"""
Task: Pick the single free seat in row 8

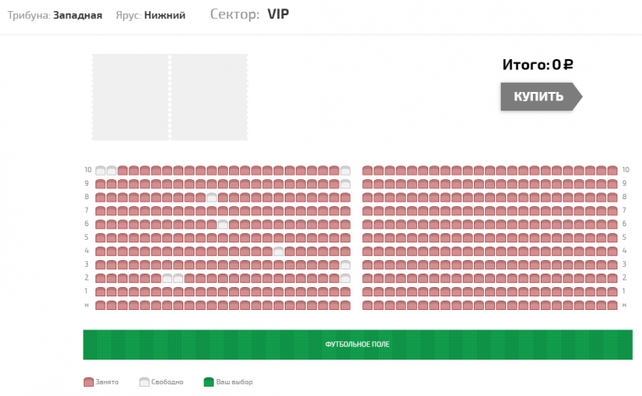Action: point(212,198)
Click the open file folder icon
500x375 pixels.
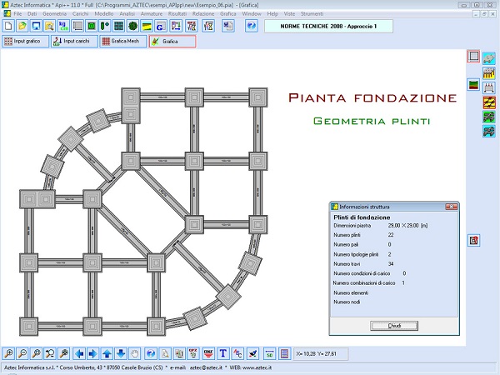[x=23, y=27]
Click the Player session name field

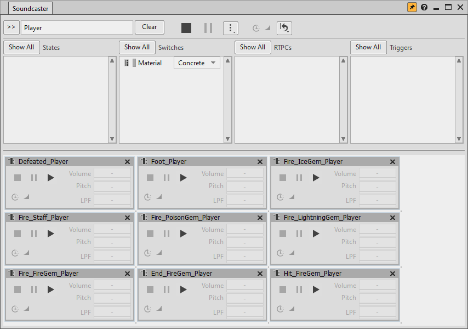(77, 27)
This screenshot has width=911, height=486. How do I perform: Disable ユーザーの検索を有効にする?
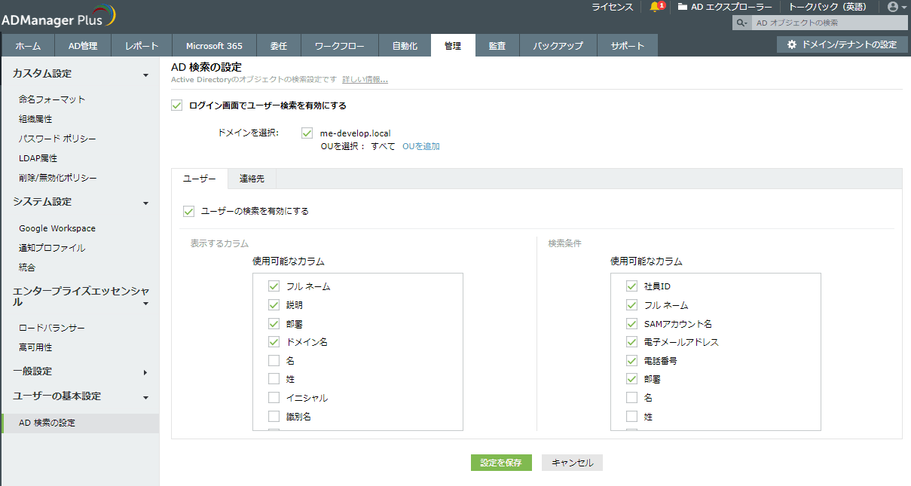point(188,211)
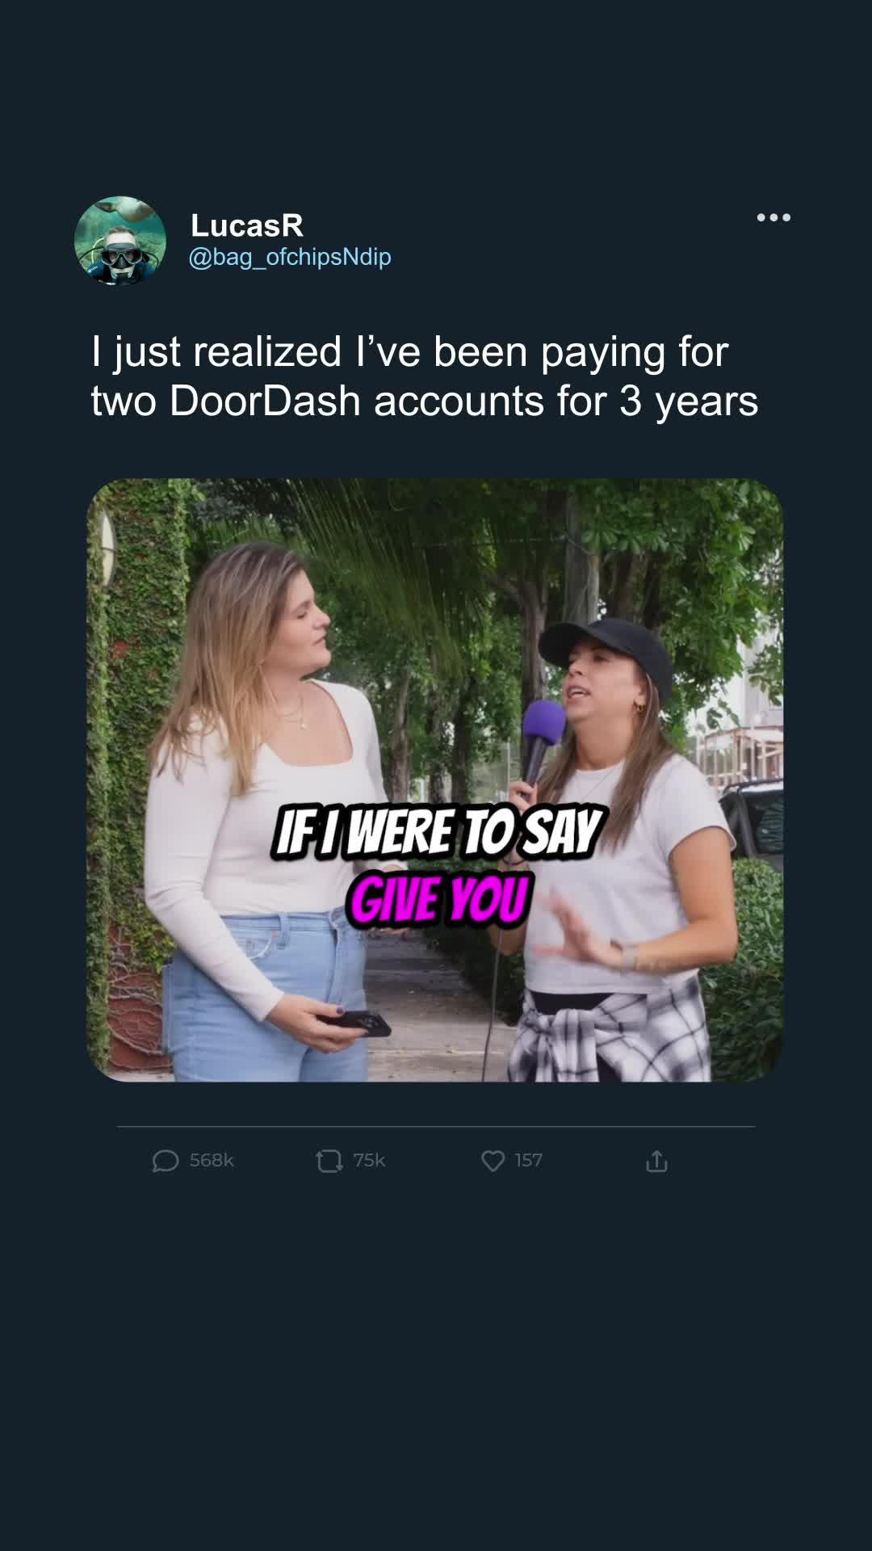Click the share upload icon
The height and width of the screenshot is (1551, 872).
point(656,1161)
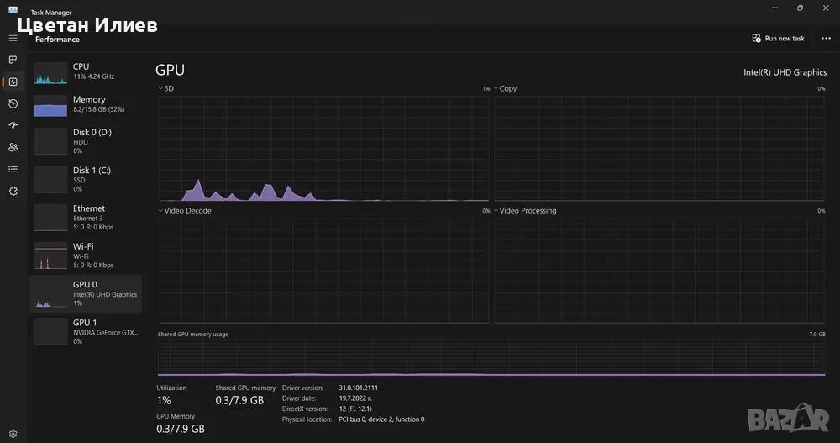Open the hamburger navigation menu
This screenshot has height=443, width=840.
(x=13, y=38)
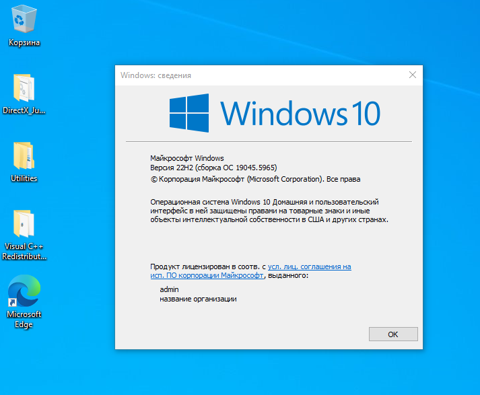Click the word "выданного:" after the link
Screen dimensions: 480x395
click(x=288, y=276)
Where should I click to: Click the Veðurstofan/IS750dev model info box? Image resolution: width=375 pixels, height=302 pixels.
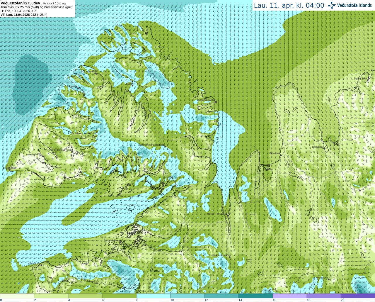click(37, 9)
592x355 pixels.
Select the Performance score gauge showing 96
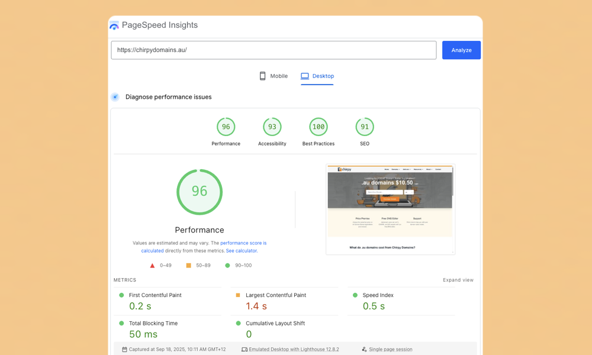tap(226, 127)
"""
Aim of the task> The records must appear again word for word, though none of their pictures should.

Reply>
Task: Pick the single free seat in row 8

Action: point(212,198)
Click the open file folder icon
500x375 pixels.
[x=23, y=27]
Click the Player session name field

(77, 27)
This screenshot has width=911, height=486. How do I perform: Disable ユーザーの検索を有効にする?
point(188,211)
Click the share upload icon
The height and width of the screenshot is (1551, 872).
point(656,1161)
Open the hamburger navigation menu
This screenshot has height=443, width=840.
(x=13, y=38)
Click the word "выданного:" after the link
Screen dimensions: 480x395
click(x=288, y=276)
Where should I click to: Click the Veðurstofan/IS750dev model info box? Image resolution: width=375 pixels, height=302 pixels.
click(37, 9)
592x355 pixels.
Select the Performance score gauge showing 96
tap(226, 127)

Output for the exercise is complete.